§ **Source material**:
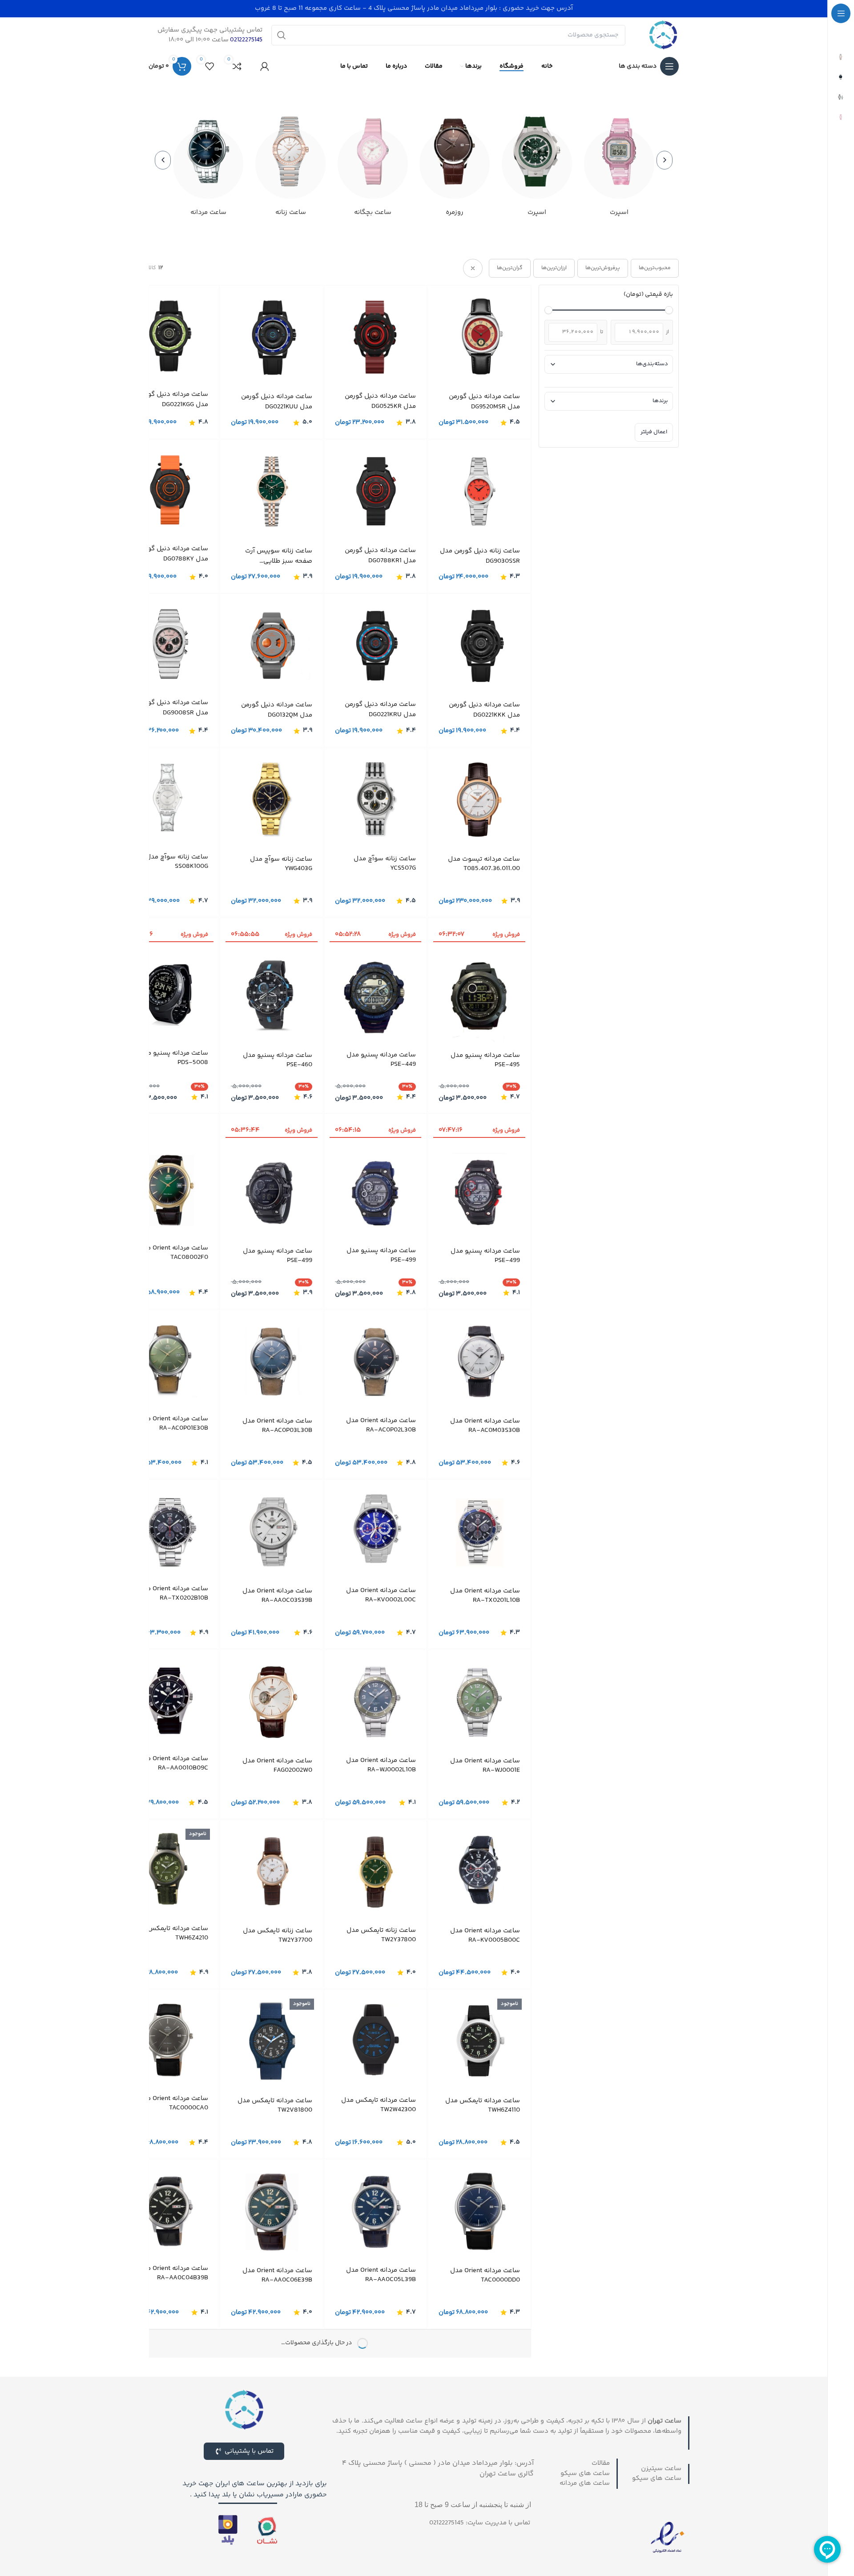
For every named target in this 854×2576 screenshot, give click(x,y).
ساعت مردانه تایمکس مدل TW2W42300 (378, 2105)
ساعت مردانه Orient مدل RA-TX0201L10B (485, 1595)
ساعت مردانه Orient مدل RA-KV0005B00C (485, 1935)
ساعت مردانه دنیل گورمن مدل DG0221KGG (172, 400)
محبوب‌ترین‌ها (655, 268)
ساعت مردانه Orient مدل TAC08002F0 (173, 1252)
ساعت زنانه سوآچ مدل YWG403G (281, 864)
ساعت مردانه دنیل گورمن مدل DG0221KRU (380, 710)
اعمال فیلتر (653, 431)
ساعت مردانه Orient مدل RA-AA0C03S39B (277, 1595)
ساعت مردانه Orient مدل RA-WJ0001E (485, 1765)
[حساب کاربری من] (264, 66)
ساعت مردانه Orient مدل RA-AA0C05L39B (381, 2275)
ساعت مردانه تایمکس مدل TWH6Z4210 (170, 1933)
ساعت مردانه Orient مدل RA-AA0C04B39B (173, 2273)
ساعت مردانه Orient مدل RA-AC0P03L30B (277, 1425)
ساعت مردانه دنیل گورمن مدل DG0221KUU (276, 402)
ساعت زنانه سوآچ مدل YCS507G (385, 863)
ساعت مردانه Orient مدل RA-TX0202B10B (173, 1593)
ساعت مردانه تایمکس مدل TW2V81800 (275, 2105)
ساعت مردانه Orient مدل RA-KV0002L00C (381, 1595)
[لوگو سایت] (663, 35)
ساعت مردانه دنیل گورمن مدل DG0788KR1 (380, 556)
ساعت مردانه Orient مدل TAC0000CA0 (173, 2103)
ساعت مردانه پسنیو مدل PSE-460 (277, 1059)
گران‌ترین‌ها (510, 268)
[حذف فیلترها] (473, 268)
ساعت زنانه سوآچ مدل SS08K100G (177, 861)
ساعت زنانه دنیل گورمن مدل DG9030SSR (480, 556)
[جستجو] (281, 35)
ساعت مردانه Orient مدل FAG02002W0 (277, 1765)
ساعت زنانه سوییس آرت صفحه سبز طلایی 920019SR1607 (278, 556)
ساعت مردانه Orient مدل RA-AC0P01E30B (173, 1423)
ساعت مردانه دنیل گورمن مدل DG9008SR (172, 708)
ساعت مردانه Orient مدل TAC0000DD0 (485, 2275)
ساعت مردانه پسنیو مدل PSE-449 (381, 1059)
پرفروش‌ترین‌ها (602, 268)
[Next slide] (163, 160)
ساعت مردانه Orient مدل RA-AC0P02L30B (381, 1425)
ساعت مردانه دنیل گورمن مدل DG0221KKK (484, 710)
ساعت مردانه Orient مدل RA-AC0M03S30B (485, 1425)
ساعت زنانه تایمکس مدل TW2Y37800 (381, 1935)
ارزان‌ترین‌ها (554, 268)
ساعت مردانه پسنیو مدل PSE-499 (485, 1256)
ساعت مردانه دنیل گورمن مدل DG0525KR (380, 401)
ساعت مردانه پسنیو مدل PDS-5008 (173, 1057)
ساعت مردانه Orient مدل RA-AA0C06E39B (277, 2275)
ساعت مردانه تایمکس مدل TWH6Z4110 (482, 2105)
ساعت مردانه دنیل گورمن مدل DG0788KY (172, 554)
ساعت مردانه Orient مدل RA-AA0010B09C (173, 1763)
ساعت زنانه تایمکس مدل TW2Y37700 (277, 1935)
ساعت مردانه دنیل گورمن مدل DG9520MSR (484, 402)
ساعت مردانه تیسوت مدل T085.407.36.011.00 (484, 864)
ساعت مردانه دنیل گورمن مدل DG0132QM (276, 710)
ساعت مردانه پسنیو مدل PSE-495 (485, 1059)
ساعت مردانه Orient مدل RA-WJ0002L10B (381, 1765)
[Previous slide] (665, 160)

--

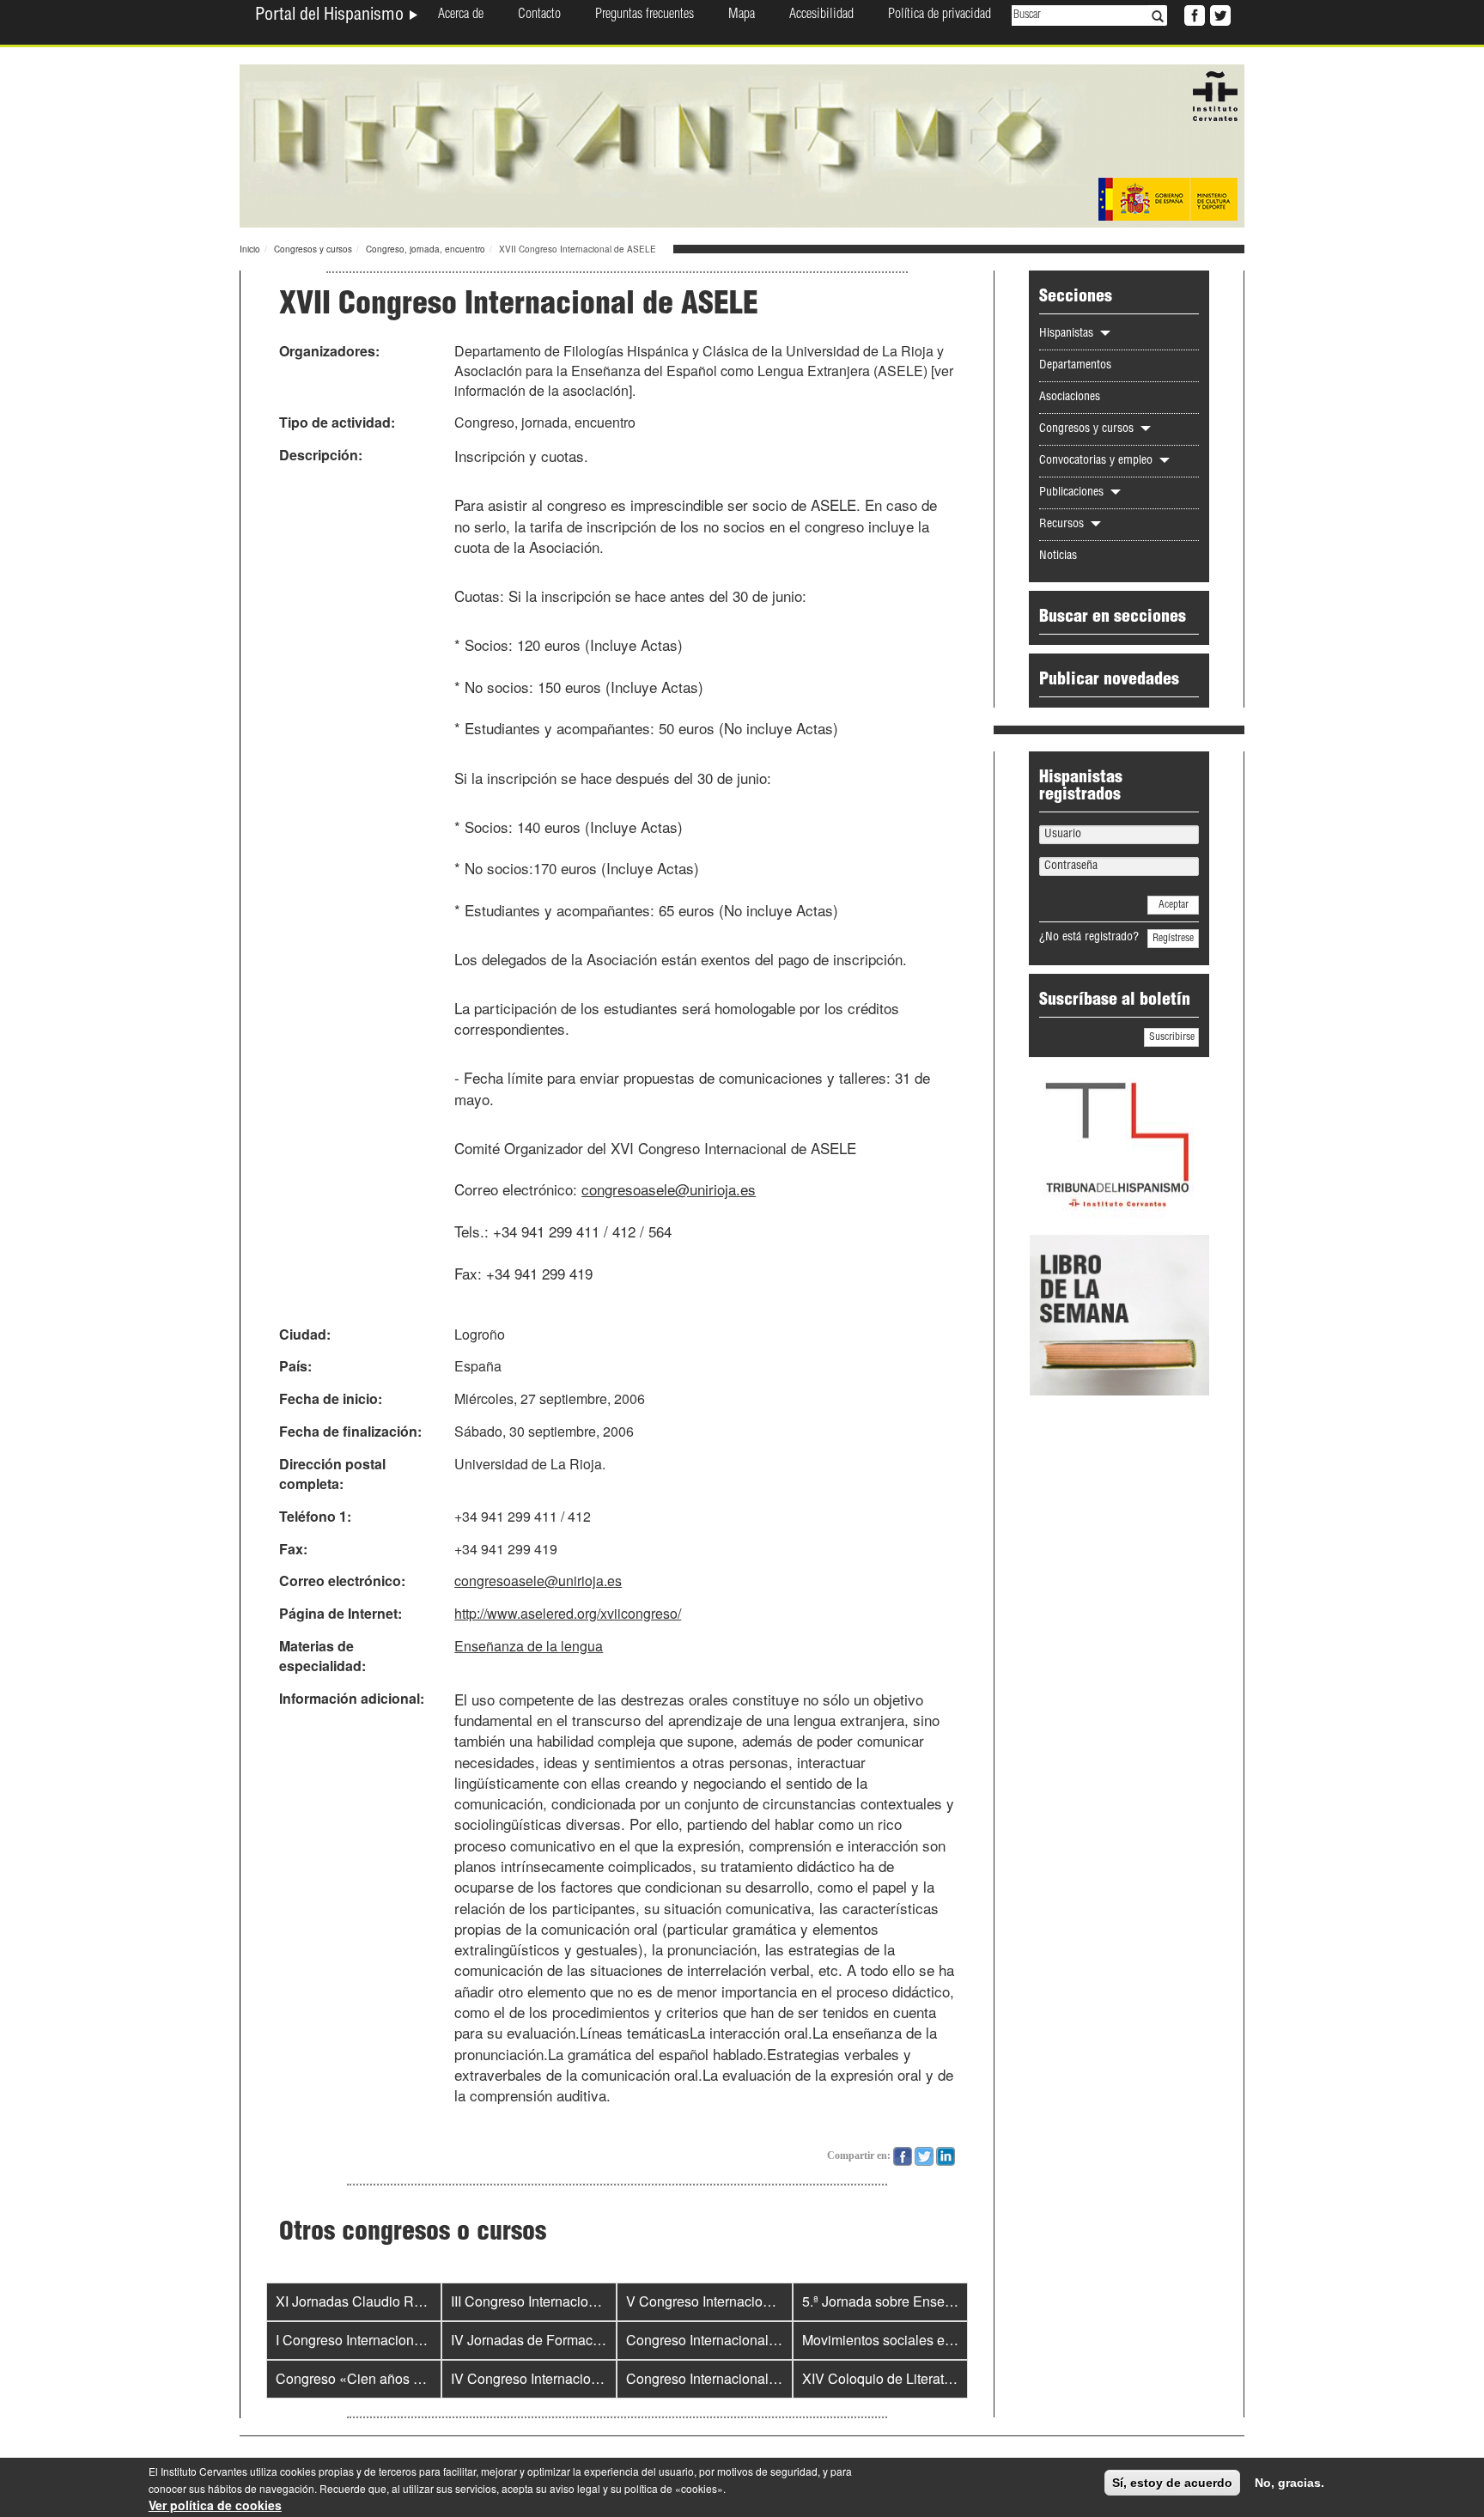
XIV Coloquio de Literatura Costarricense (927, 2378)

---

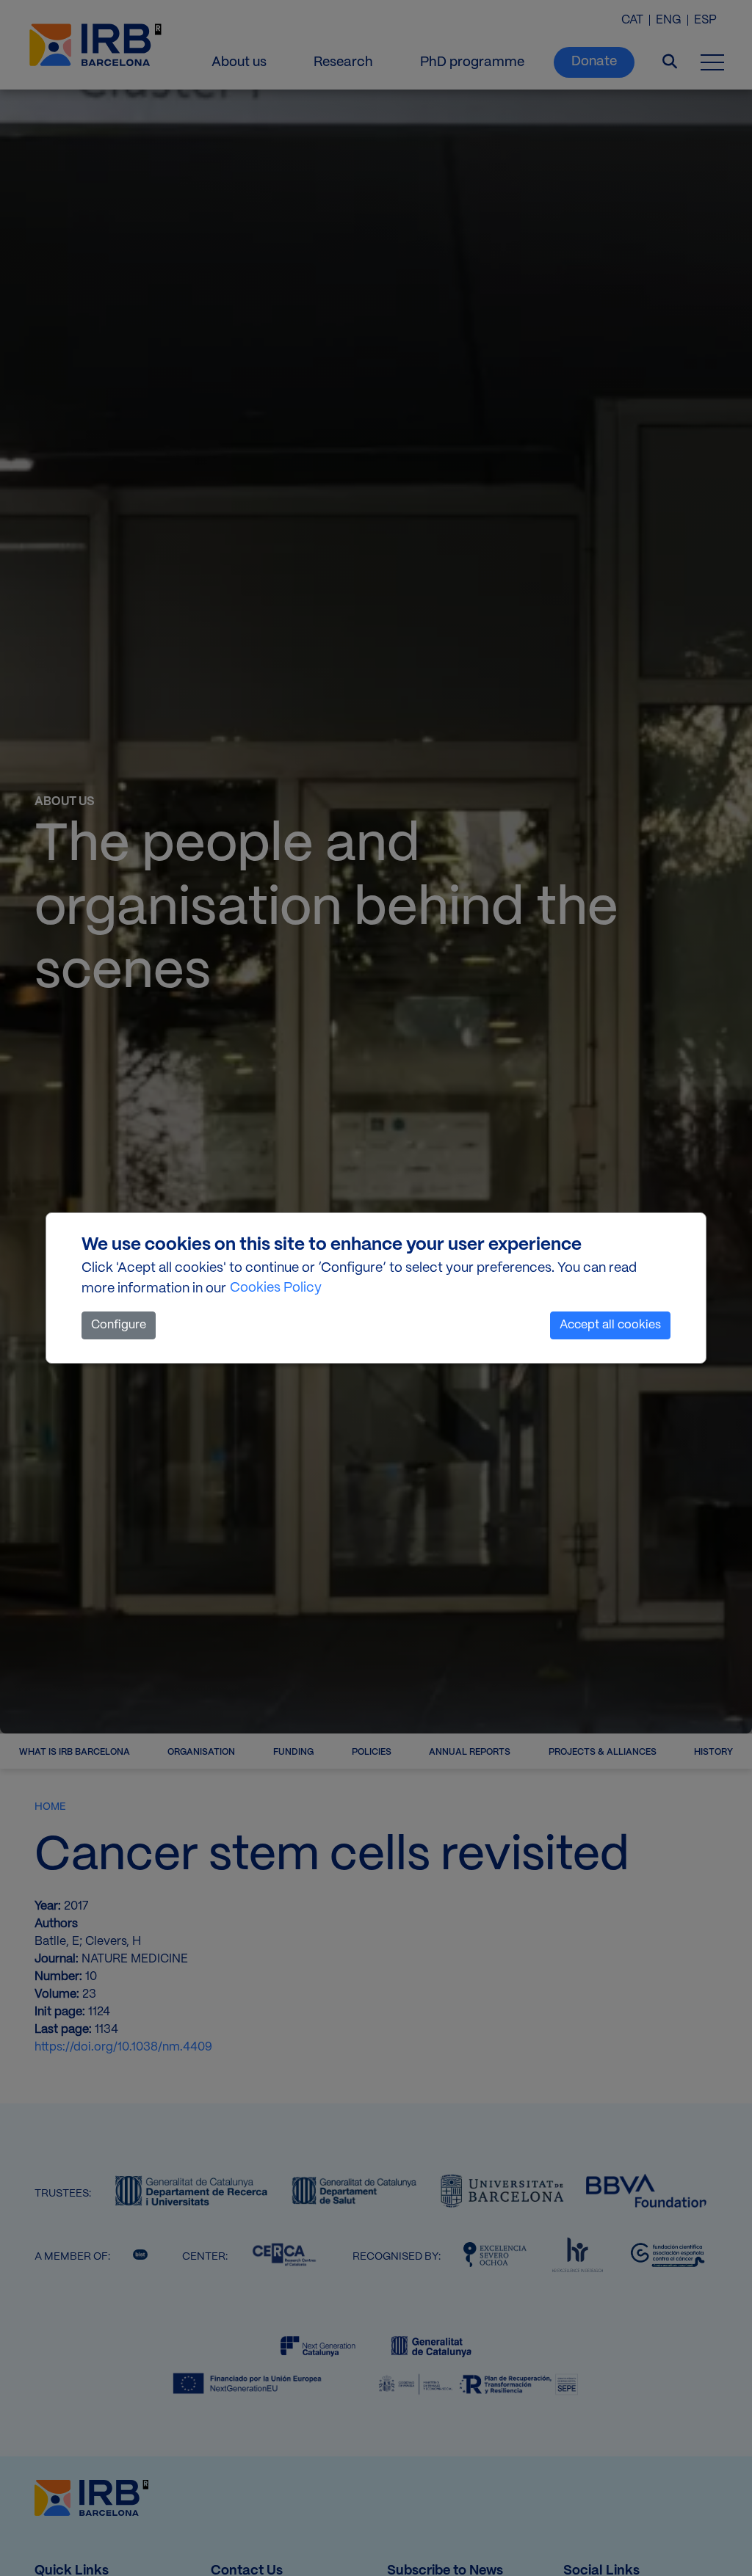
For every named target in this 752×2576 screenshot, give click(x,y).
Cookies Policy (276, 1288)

§ **Task instructions**: Look above for the line with "ساعت مردانه Orient مدل RA-AC0P01E30B" and the line with "[Next slide] (163, 160)"; transcribe both and all lines in between, exactly, and nothing else.

§ **Answer box**:
ساعت مردانه Orient مدل RA-AC0P01E30B (173, 1423)
ساعت مردانه دنیل گورمن مدل DG9008SR (172, 708)
ساعت مردانه Orient مدل TAC0000DD0 (485, 2275)
ساعت مردانه پسنیو مدل PSE-449 (381, 1059)
پرفروش‌ترین‌ها (602, 268)
[Next slide] (163, 160)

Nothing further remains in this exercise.